**YOUR INSTRUCTIONS:**
Pick each line that has "agent" out of the records.

Extracted data entries

____________________

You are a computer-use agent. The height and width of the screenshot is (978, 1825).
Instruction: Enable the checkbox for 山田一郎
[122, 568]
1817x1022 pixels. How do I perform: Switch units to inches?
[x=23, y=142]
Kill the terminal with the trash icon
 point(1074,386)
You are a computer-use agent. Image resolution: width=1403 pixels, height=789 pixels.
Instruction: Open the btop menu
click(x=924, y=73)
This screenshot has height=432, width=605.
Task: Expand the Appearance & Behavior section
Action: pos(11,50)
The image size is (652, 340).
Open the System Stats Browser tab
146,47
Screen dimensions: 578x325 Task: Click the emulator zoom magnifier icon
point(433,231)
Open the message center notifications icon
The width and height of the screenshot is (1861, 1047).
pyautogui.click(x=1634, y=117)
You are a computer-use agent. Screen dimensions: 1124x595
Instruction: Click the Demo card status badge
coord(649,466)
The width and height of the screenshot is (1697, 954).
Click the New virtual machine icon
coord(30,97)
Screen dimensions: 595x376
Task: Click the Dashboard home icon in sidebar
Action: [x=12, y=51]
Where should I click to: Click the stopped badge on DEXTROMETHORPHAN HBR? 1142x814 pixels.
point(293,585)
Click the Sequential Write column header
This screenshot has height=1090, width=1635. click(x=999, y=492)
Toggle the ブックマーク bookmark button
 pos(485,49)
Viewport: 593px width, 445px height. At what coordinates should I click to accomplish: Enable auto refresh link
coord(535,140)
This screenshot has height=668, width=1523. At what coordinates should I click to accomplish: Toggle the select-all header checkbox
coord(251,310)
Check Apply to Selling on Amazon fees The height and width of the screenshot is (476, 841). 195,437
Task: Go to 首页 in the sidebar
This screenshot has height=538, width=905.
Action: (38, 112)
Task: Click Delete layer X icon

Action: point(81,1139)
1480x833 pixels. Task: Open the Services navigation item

____________________

**ANSWER FOR THIS EXERCISE:**
You are a computer-use agent. The height and width of the screenshot is (978, 1825).
You are a computer-use agent. Image resolution: width=1403 pixels, height=789 pixels.
You are a computer-use agent. Screen dimensions: 1124x595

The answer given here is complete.